Ce qui n'était absolument pas son cas à lui, occupé qu'il était à manipuler sa personnalité tout seul depuis l'âge de quatre ans. Inconsciemment, c'était sans doute la figure « Pourquoi lui et pas moi? » qui devait se présenter à Bolan. Fin 1969, Tyrannosaurus Rex se remettait avec peine d'une tournée catastrophique en Amérique. Steve Took, qui était devenu un hippie enragé, avait totalement fait craquer Bolan: « Il voulait incendier les villes et mettre de l'acide dans les conduites d'eau. » Exit Steve Took, tragique « acid casualty » qui vient de mourir il y a six mois. L'arrivée du plus flashant Mickey
Finn, qui joue debout en chapeau haut-de-forme derrière d'immenses congas, coïncide de peu avec l'électrisation de la musique et la mort abrupte du tyrannosaure, enfin terrassé. C'est comme si, d'un
seul coup, tout le sens commercial frustré de Bolan pouvait enfin se donner libre cours: « Hot Love» par T. Rex, c'est tout de même plus accrocheur que « My People ,Were Fair And Had Sky ln Their Hair
But Now Theyre Content Ta Wear Stars On Their Brows » (Regal Zonophone SLRZ 2 1003) par Tyrannosaurus Rex.

MATÉRIEL
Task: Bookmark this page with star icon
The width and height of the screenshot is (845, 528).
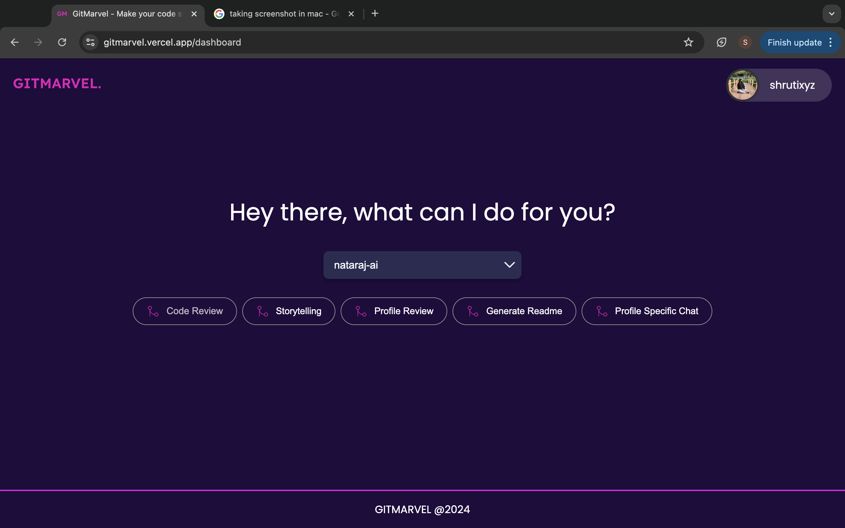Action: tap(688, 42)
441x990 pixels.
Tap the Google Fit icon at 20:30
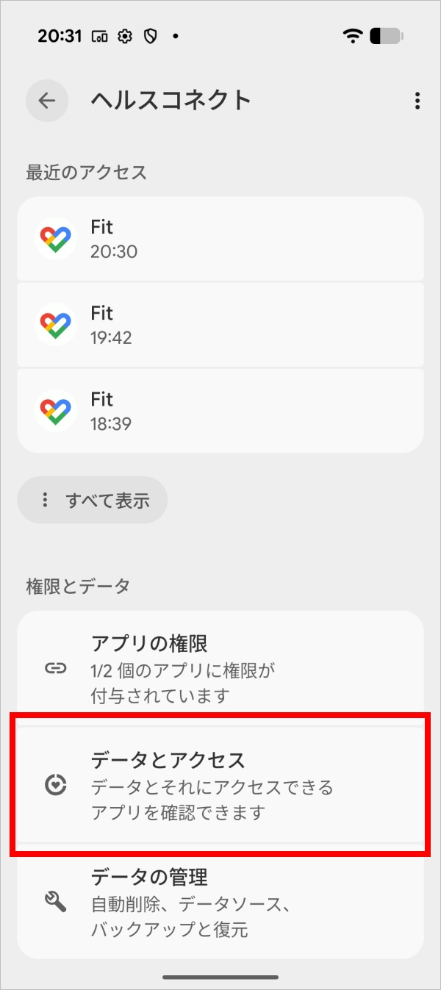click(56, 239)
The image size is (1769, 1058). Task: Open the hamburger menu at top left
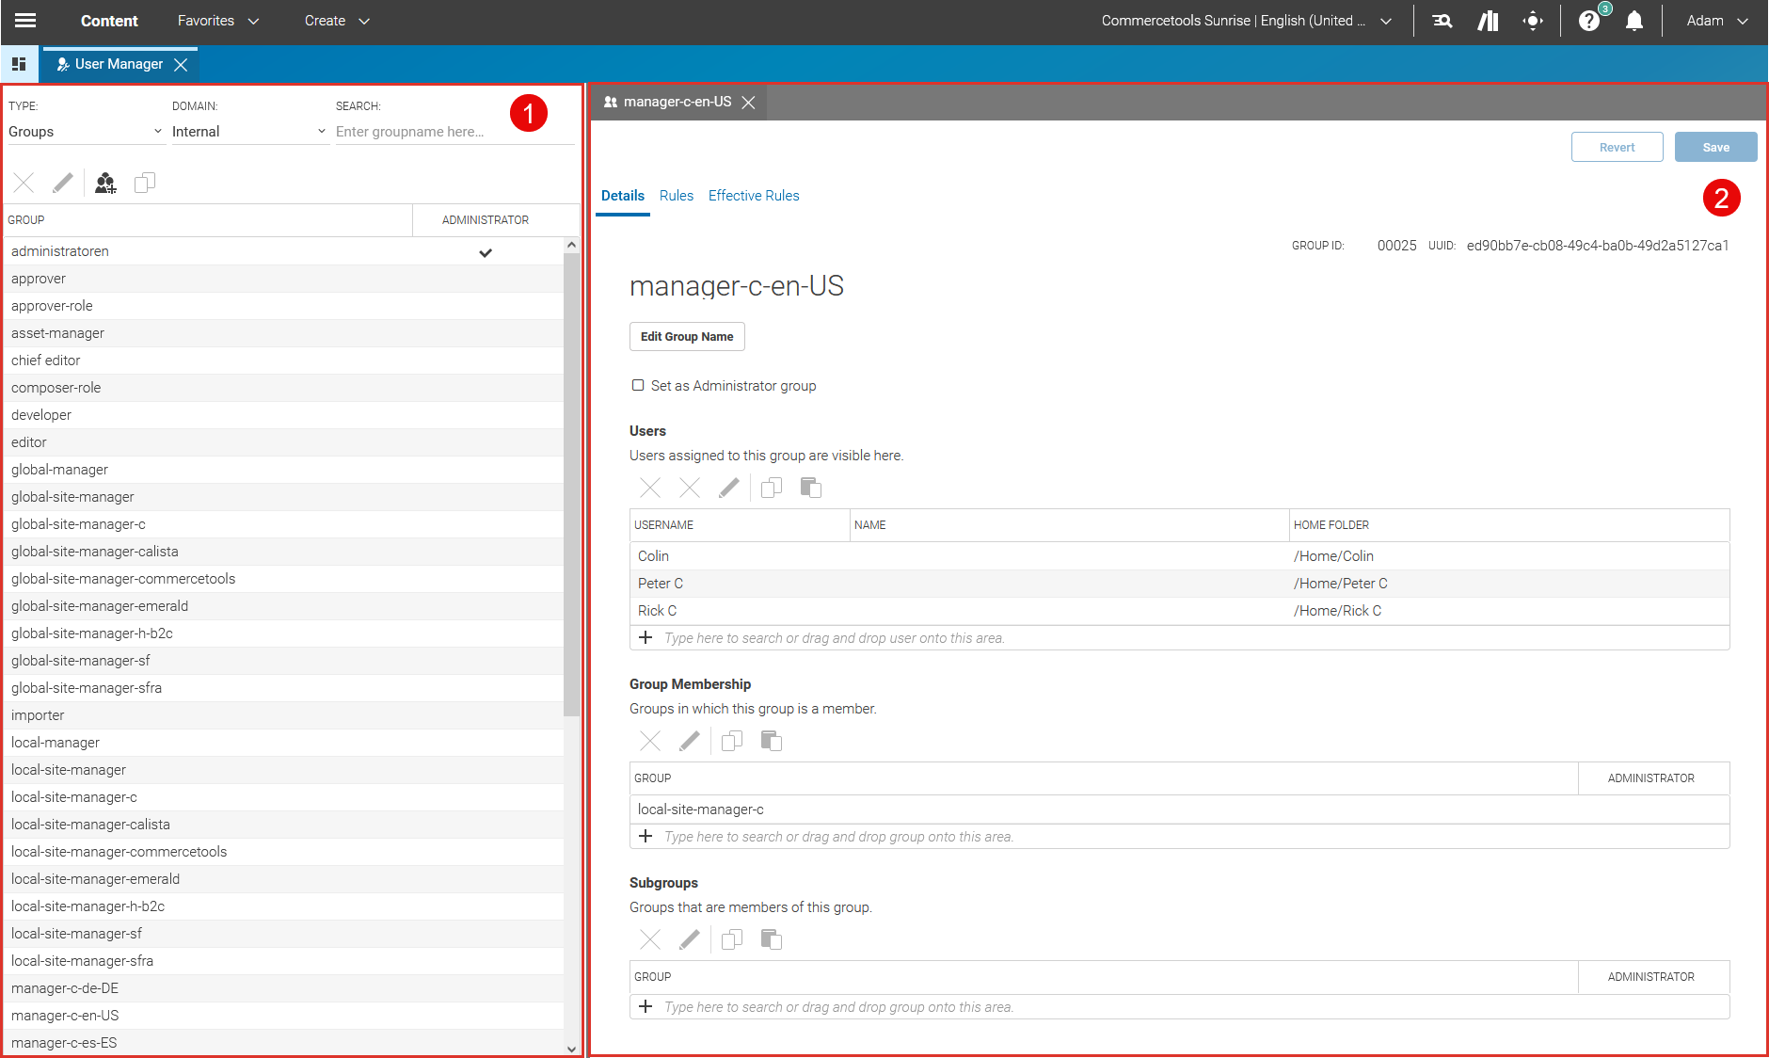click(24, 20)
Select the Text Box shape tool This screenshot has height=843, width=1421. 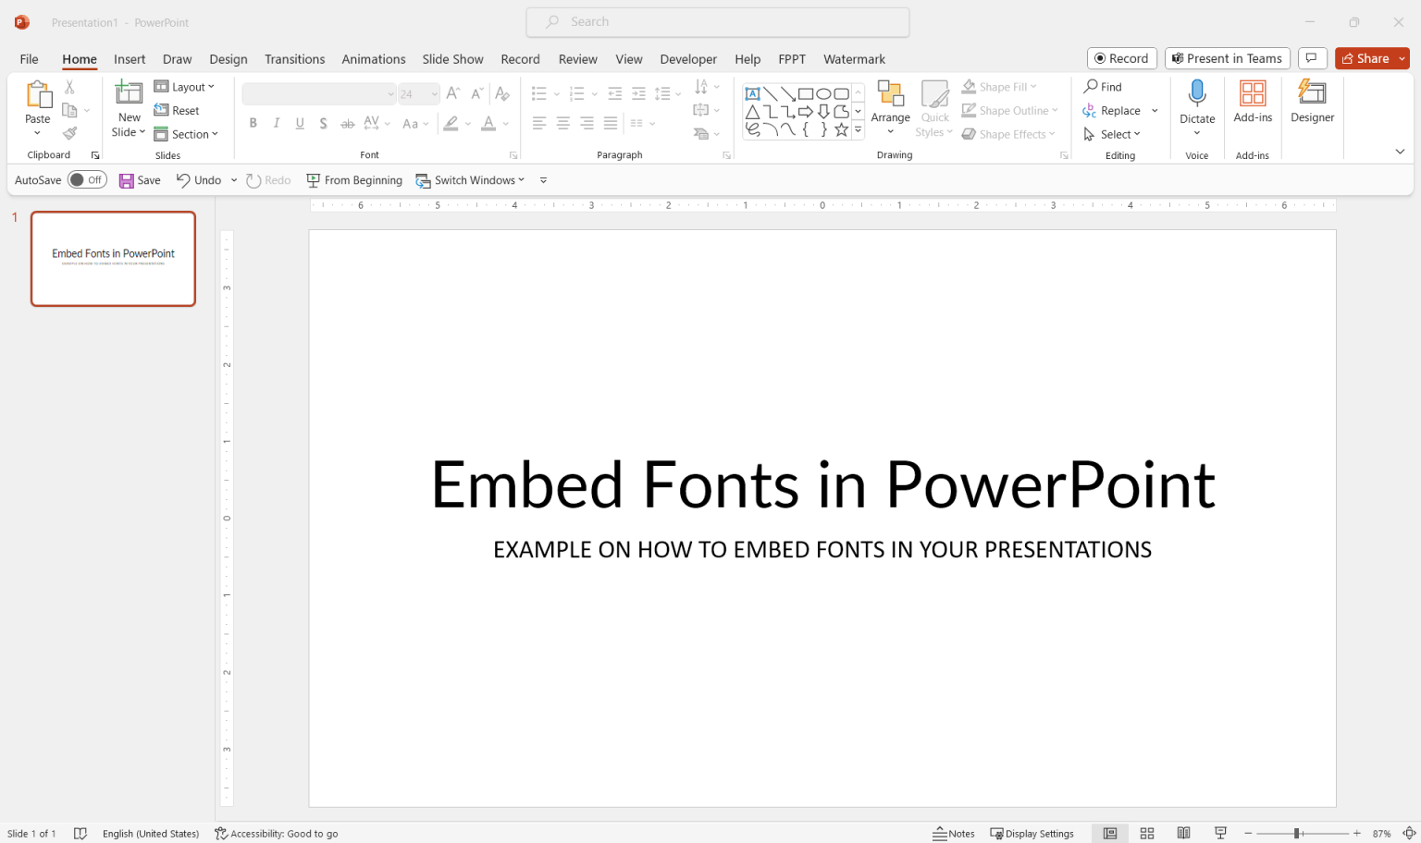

---

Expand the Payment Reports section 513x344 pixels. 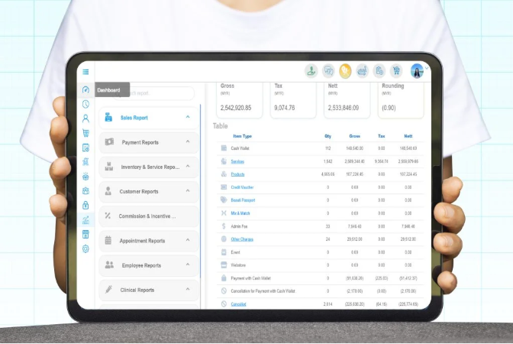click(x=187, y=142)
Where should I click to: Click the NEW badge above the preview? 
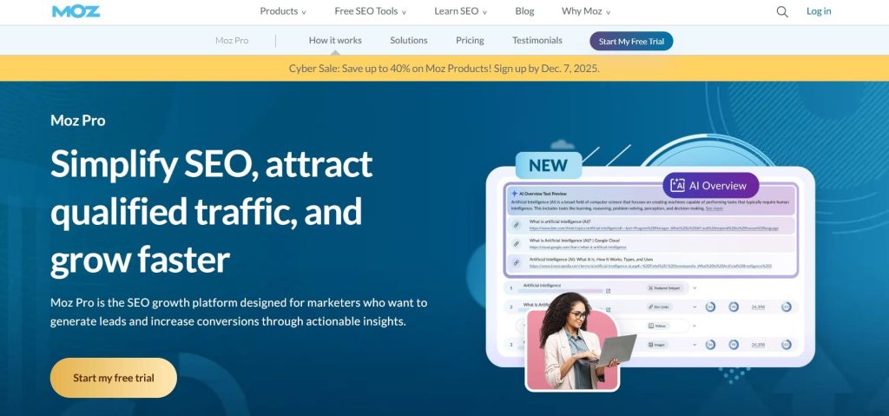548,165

CONSIGNES
A – D'après l'extrait sur Tyrannosaurus Rex, comment Mickey Finn joue-t-il ?
B – Poursuivez l'extrait sur Tyrannosaurus Rex après sa dernière phrase.
Le matériel est indépendant de l'extrait sur Tyrannosaurus Rex.

RÉPONSES DANS L'ORDRE
A – Il joue debout, en chapeau haut-de-forme, derrière d'immenses congas.

B –
LE REVE

Avec « Ride A White Swan », fin 1970, Bolan émerge enfin du boyau obscur où il avançait courbé. Avec une lucidité insensée - parlons même carrément de prémonition -, Bolan comprend qu'il n'aura
plus de seconde chance. Et les seuls regrets qu'il éprouve alors, c'est de ne pas aller assez vite. Juste après la sortie de l'album « T. Rex », Bolan engage une solide section rythmique. Mais ça ne fait pas disparaître toutes ses inquiétudes: « J'aurais aimé que l'album soit plus heavy », explique-t-il à un reporter dans un ultime remords. Bolan avait parfaitement compris quel public il pouvait viser, et surtout
comment le viser. C'est à ce stade que la magie adolescente et impubère de Bolan s'est mise à fonctionner. Le boogie lourd, uniforme et vaguement Spectorien de T. Rex était rempli de fureur inoffensive, de mystère naïf et avançait sans rime ni raison. Les chansons, toutes taillées sur le
même patron - « Be Bop A Lula » dans tous les sens possibles et imaginables - tournaient en rond et n'avaient jamais ce caractère poli et aiguisé propre au classicisme rock.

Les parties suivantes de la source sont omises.